Claudie Hunzinger, La survivance

Quelques phrases alambiquées qui en faisaient trop pour ce qu’elles avaient à dire m’ont d’abord d’abord fait froncer le nez. Le côté attachant du livre a cependant rapidement pris le pas. Ces deux sauvages unis par la littérature, bipèdes des terriers dévorés par les tiques, ont fait naître en moi un sentiment de fraternité et de tendresse. Si ma précarité n’est pas la même, l’essentiel de ma vie n’est pas loin de celle décrite.
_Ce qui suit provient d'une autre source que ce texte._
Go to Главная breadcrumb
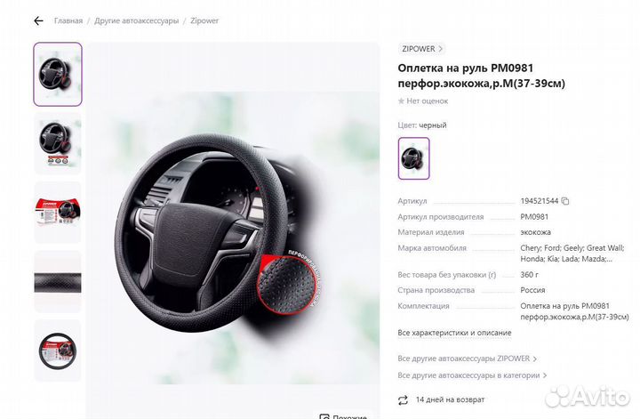point(68,20)
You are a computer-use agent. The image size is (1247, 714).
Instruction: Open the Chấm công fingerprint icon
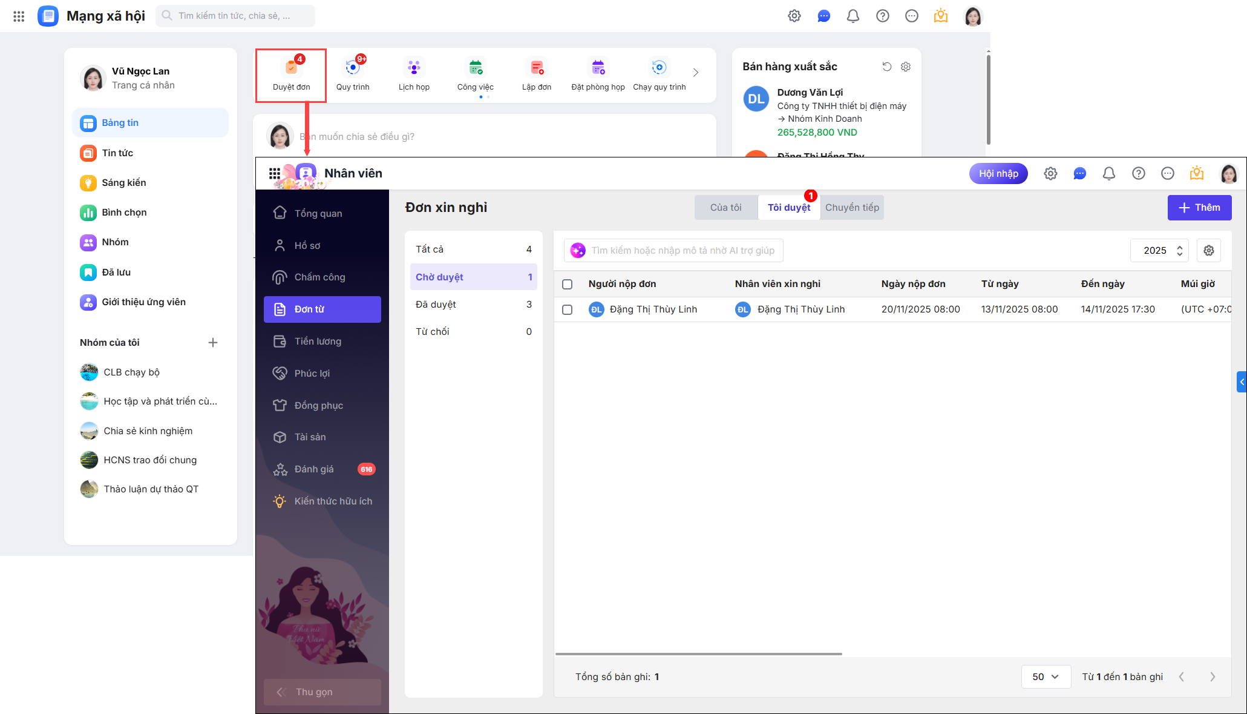click(x=280, y=277)
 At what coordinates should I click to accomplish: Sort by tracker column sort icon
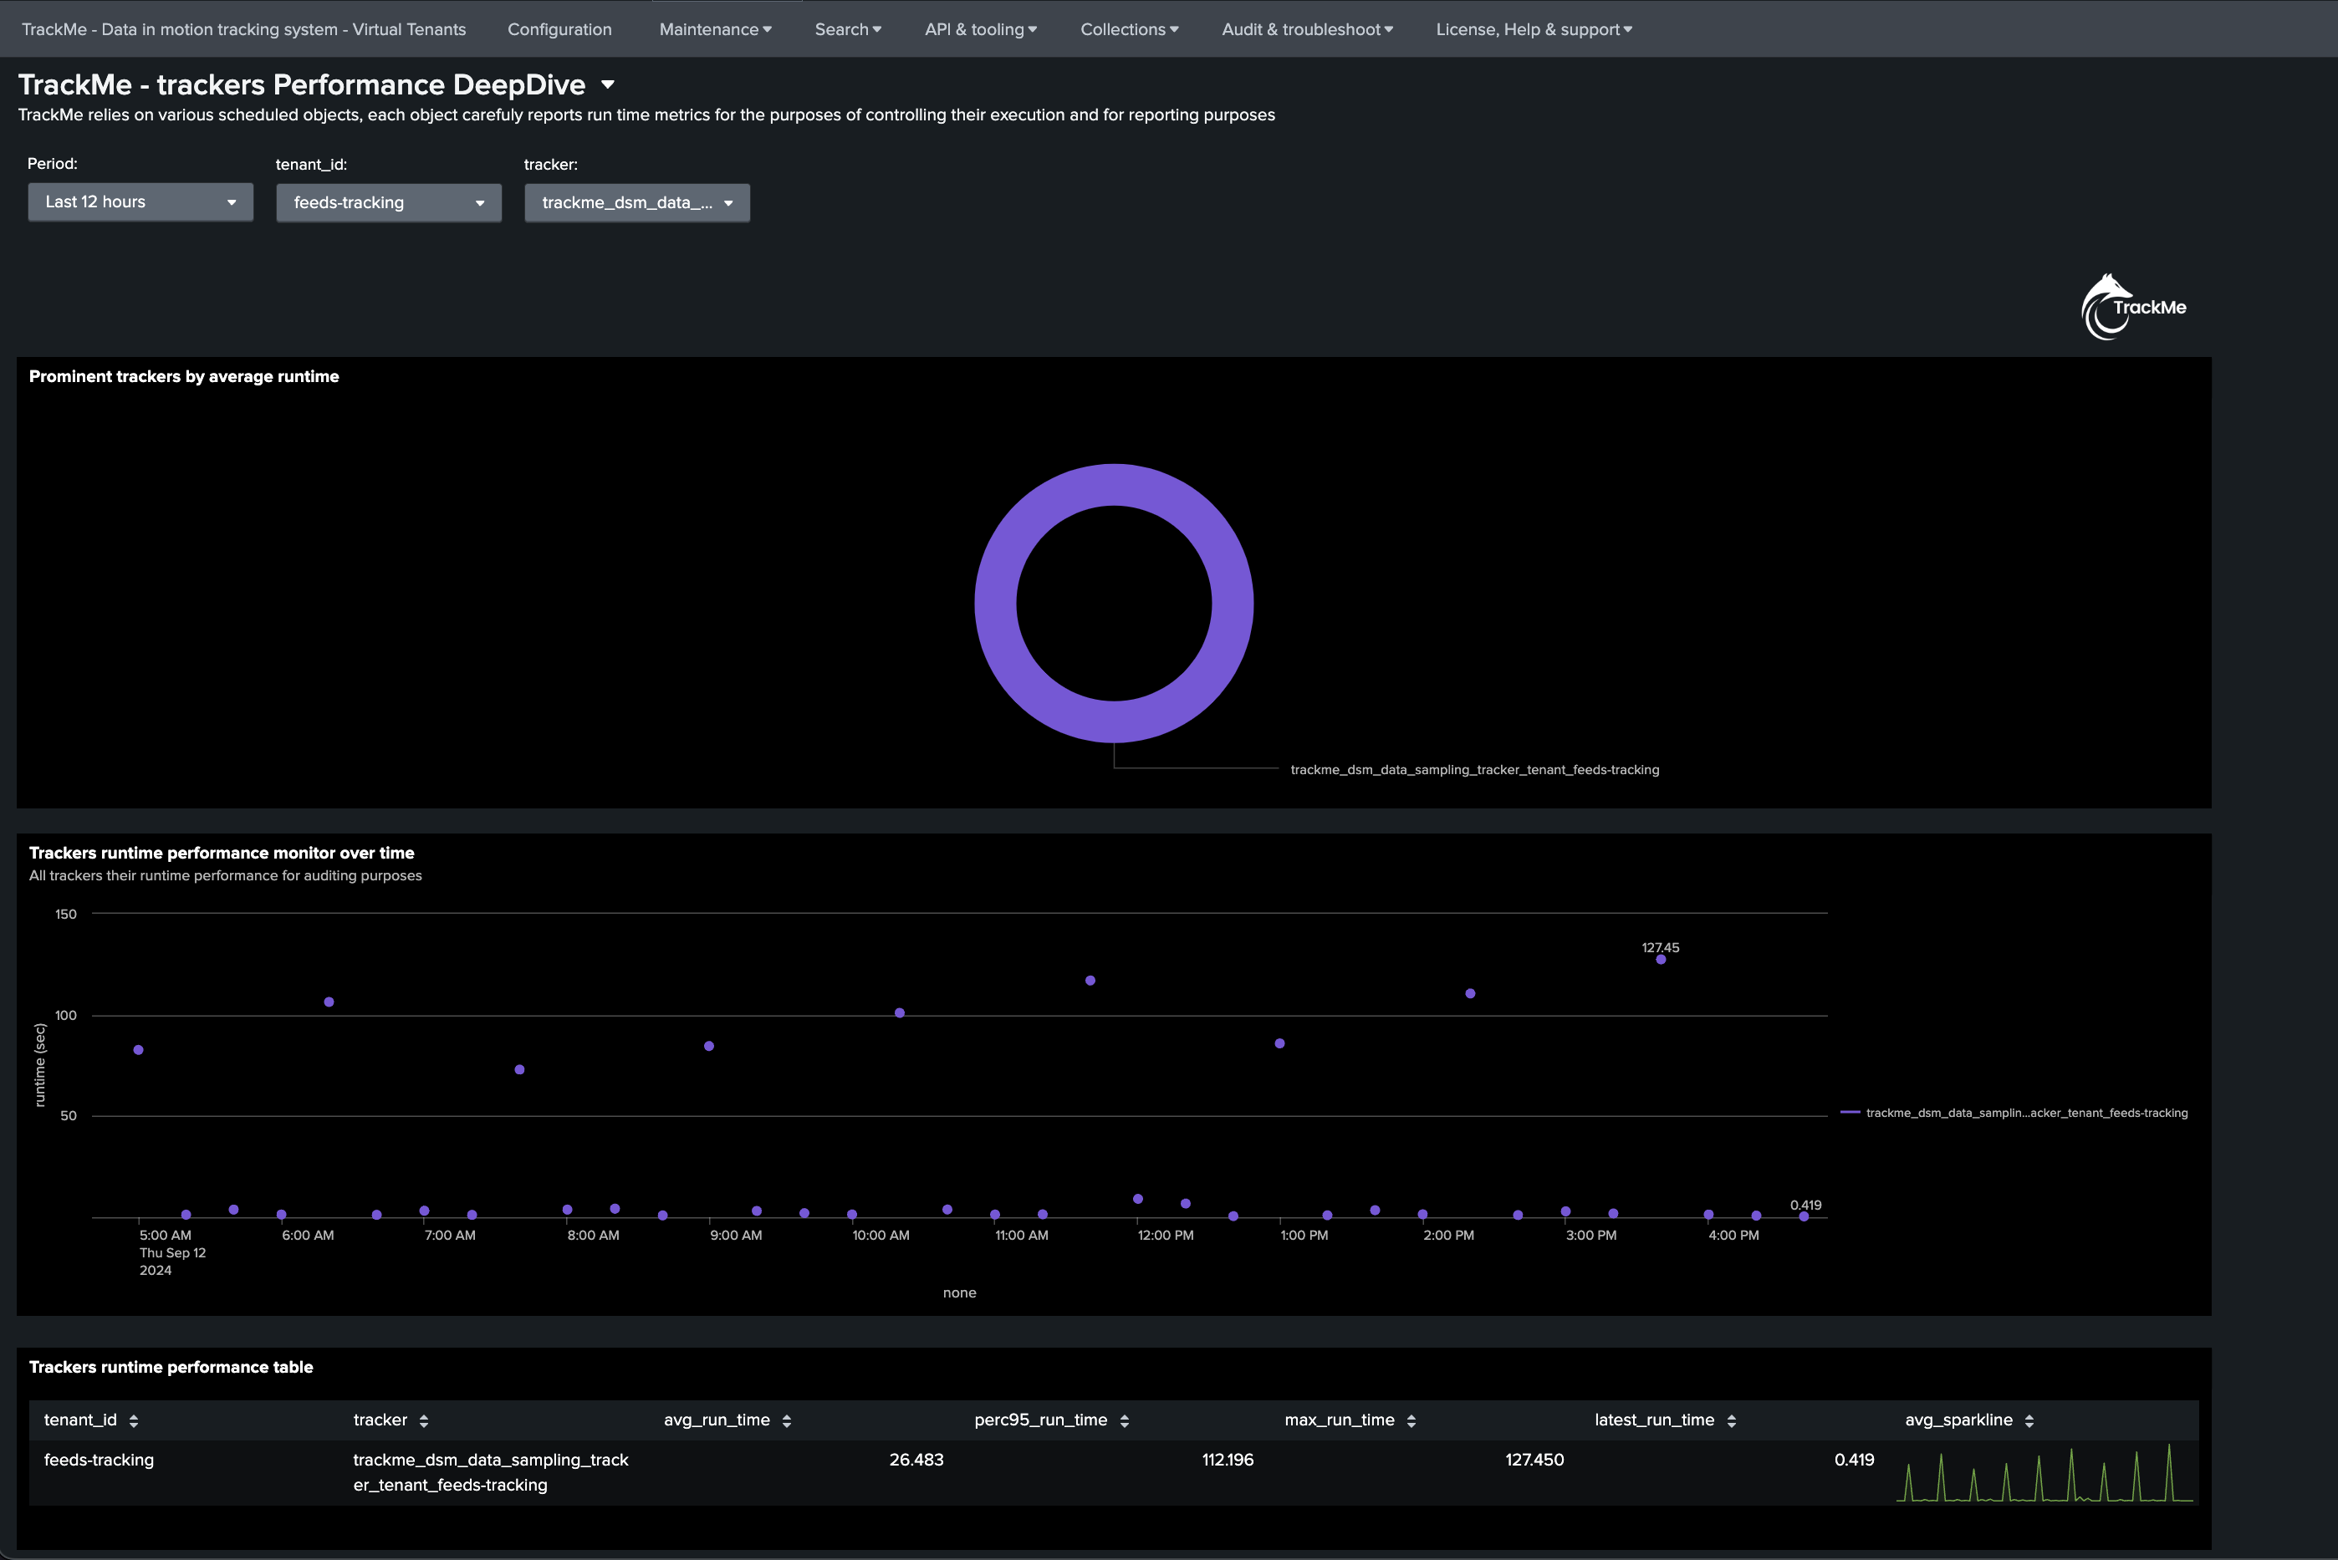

Comment ne pas craquer alors devant cette ivresse du dépouillement, cette tentative de trouver une place juste et digne face aux assauts de la réalité, ces expérimentations culinaires ? Rien ne nous appartient jamais, nous ne sommes que des invités au milieu des cerfs dont les brames ressemblent à d’énormes bâillements. Le vécu est à fleur de peau, la connaissance de la nature réelle. Si quelques phrases encore m’ont fait grimacer, comme :

Il comprenait les crottins déposés dans un coin par un ânesse, moulés comme autant de biscuits sombres et d’un parfum obscur, méditatif, compatissant (221),

ce fut une expérience de lecture agréable et empreinte d’humaine connivence, à la fin délicate et pudique.